The various leaders turned these factional splits into opportunities to advance their own pet doctrines and preferences. One could not therefore make a valid choice without much study. I suppose at this stage I was beginning to read the Bible with more of an open mind. I began to see that any number of interpretations on a large range of issues was possible. I noted the evolution of the Christian doctrine, from the simple teachings of Jesus in the gospels to the complex doctrines of the apostles in their letters, Paul in particular. I began to see that the Bible was anything but an incontestable book with an unambiguous message. Why should I suppose I was any more correct in my practices than other Christian groups were in theirs? Ah, but was this just a blinding vision on the road to damnation?

I needed to question why I had embraced religion in the first place. When I came to understand that, I was able to see the whole phenomenon more clearly.

Humans are self-aware - self-conscious. This characteristic marks the growth of intellect from mere instinct. An inherent awareness of individuality and the need of the individual to act independently brings with it an awareness of the same condition in others. Responses once appropriate under the control of instinct have to be re-examined and re-defined.

As far as we can tell, this characteristic of self-awareness is either non-existent or severely limited in other species. (Some would disagree. This is a subject variously open to debate, speculation and wishful thinking). Each human is aware of himself, of his relationship to others, his place in relation to society, the planet, the universe. This awareness is profound but frustrating - it produces more questions than answers.

It is easy to imagine early man, experiencing this self- awareness, directing his thoughts to the whys and wherefores of the forces of nature: the sun, the moon and stars, the wind, the rain, the oceans, thunder, lightning, earthquakes, seasons and harvests. Early man knew his very being and welfare was directly related to the forces of nature. He wondered about them, why they exerted so much influence over him, and whether he could ever control them to his benefit. Man wanted to know why and how.

His desire and need to control the forces of nature, but his powerlessness to do so, caused him to conclude that there must be other beings, like himself but greater, who could and would exert influence, either for good or bad, to reward or punish the efforts of man accordingly. In some respects this was a natural enough outgrowth of the instinct of children to look to a seemingly all-powerful parent who protects and teaches and from whom all good things come.

» **WRITTEN PROBLEM 1**: In the passage on the origins of religious belief, what does the characteristic of self-awareness mark?
» **WRITTEN PROBLEM 2**: Write what comes next in the passage on the origins of religious belief, starting after its last sentence.

» **Element and text position data**:
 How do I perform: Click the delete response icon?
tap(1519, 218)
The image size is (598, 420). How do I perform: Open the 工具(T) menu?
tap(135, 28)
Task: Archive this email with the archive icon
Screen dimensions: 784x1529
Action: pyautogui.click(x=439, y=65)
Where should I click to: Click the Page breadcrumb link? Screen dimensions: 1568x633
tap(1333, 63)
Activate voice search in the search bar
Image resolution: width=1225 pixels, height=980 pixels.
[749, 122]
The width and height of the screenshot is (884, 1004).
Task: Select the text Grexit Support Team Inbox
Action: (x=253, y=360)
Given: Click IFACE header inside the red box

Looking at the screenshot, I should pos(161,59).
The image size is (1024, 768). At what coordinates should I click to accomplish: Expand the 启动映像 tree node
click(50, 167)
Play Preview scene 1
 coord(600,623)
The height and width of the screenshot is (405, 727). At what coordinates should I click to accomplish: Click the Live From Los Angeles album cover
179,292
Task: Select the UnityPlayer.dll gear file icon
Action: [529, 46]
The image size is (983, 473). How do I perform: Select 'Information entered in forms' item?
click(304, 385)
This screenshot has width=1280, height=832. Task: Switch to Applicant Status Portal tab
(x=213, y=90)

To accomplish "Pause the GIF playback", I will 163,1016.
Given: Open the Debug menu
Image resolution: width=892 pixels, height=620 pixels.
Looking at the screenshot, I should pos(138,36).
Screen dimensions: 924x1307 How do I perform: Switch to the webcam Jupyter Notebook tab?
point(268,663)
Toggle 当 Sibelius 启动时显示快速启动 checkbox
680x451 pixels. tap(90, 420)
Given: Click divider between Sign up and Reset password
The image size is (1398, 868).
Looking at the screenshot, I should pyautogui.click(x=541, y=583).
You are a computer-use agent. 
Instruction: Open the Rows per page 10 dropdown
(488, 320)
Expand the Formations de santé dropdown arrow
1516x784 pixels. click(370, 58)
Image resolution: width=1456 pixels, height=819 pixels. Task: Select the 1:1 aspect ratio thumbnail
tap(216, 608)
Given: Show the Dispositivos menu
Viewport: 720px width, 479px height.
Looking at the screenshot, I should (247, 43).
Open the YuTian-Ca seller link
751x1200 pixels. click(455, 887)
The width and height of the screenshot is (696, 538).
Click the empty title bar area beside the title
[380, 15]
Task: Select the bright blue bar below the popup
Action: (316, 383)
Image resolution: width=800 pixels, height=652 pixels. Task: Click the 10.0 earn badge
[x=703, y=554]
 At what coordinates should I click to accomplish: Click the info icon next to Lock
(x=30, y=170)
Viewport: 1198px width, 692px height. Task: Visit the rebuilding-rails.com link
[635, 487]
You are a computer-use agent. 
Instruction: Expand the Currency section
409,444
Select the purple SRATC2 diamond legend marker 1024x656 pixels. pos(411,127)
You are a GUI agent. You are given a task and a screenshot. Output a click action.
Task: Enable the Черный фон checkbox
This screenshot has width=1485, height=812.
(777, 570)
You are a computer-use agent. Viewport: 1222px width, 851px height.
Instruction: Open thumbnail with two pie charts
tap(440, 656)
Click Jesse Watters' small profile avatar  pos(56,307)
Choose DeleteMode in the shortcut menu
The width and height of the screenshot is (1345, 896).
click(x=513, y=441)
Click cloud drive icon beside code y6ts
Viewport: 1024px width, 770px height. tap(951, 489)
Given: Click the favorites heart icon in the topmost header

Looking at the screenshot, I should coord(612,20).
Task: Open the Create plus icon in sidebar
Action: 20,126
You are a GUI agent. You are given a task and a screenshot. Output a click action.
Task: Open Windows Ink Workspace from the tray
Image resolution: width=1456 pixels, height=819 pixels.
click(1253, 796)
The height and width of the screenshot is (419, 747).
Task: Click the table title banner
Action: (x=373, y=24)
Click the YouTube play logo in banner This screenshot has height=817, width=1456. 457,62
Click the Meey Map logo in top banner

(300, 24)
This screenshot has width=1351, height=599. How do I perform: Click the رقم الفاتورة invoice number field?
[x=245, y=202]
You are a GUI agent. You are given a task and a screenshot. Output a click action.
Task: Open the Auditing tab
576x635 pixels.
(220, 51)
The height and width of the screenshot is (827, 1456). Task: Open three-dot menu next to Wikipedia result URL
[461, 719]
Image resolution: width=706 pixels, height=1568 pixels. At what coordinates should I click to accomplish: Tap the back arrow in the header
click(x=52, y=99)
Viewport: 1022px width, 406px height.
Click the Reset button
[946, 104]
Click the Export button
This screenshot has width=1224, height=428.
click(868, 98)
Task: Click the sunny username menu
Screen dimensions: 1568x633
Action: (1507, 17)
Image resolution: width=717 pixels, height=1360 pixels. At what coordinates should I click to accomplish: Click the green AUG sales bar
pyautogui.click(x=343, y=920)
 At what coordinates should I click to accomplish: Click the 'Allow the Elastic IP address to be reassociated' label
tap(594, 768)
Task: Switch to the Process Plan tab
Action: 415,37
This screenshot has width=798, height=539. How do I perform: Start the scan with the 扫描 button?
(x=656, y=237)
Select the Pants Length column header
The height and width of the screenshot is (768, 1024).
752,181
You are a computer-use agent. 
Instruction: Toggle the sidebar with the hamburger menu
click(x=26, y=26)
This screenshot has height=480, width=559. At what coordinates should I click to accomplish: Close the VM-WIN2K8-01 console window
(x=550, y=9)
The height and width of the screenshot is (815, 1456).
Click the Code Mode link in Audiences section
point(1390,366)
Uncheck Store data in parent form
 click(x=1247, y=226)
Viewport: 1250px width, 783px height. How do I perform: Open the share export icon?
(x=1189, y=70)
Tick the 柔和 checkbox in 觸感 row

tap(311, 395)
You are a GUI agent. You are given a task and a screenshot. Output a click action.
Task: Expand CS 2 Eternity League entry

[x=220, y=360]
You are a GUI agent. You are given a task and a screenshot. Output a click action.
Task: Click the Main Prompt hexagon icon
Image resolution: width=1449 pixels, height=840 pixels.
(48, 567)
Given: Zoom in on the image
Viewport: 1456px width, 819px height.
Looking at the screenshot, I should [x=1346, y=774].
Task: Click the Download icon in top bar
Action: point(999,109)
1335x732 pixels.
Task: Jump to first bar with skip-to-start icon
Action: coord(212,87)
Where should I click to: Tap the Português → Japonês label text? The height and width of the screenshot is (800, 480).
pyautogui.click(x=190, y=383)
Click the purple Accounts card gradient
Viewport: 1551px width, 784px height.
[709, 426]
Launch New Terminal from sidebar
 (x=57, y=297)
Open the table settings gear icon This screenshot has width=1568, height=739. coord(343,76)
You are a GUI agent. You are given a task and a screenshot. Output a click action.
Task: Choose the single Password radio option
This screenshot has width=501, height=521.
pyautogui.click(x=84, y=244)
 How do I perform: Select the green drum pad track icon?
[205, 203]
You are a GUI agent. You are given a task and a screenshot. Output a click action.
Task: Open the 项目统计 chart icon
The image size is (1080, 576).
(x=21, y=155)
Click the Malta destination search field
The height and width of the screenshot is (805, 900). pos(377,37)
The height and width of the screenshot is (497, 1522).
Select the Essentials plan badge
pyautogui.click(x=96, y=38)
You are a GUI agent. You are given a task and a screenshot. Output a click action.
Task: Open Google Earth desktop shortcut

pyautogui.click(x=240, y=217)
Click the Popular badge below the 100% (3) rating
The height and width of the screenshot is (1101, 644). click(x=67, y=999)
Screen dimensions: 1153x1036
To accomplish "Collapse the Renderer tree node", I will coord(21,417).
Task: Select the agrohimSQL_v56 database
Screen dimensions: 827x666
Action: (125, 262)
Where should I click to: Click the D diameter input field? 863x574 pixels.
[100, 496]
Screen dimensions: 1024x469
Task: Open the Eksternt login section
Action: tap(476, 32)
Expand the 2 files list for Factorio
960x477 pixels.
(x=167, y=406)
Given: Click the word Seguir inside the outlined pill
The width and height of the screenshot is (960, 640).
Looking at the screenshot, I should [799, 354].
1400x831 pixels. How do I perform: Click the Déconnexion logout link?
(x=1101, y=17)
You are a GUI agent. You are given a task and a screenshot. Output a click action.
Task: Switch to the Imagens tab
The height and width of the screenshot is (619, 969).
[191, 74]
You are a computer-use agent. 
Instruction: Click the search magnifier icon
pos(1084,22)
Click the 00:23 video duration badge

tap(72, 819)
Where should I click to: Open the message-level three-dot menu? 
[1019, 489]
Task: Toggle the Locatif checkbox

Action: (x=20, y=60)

» **FINAL RESULT 1**: It marks the growth of intellect from mere instinct.

» **FINAL RESULT 2**:
From here sprung the early religions - the nature- reverencing religions. It was the day of the gods of the forest, the ocean, the thunder, the sun, the fertility gods of seed and harvest. The sun was so important it was a god itself. These gods needed to be worshipped and placated in order that blessings of warmth and harvest would be bestowed. The modem festive season surrounding the 25th December has its historical origins in an ancient festival celebrating the winter solstice (northern hemisphere) and the pleasing of the sun-god whose good graces were needed to ensure the days would once again lengthen and so continue life for another year.

As communities grew and became more interdependent and people pooled skills and resources to produce benefits for all, the forces of nature must have seemed less threatening, less all-invasive. In reality they had not changed but perceptions changed and fear lessened. Man turned his growing intellect to other aspects of self-awareness and asked questions of the meaning of life and the consequences of good and bad within human relationships.

The deeper-thinking "theological" forms of religion arose, where gods had appetites and purposes somewhat similar to man's, but of an omnipotent nature with the right to reward or punish along moral grounds in spectacular fashion. Not surprisingly, because religion itself arose from man's intellectual capacity (the same capacity to reason can also Imagine), man centred himself as the principal object of a god's interest, and the "perfecting" of man, with a view to bestowing blessings, including immortality in one form or another, was declared to be a chief goal of the gods. Separate nations would likely have separate gods, each credited with the intention of bestowing particular blessings to benefit a nation over and above its neighbours.

So far so good. But it's one thing to look at religion as a whole, to nod one's head sagely and speculate on how this phenomenon may have developed. It's another to understand why, in this age of knowledge, individuals still turn to religion as a much-needed lifeline. Why I did, for example. Why, in spite of your protestations to the contrary, you could also. The key lies in a theme already emphasised in this article. Control. Religion is about control, and the need for it is as great today as ever.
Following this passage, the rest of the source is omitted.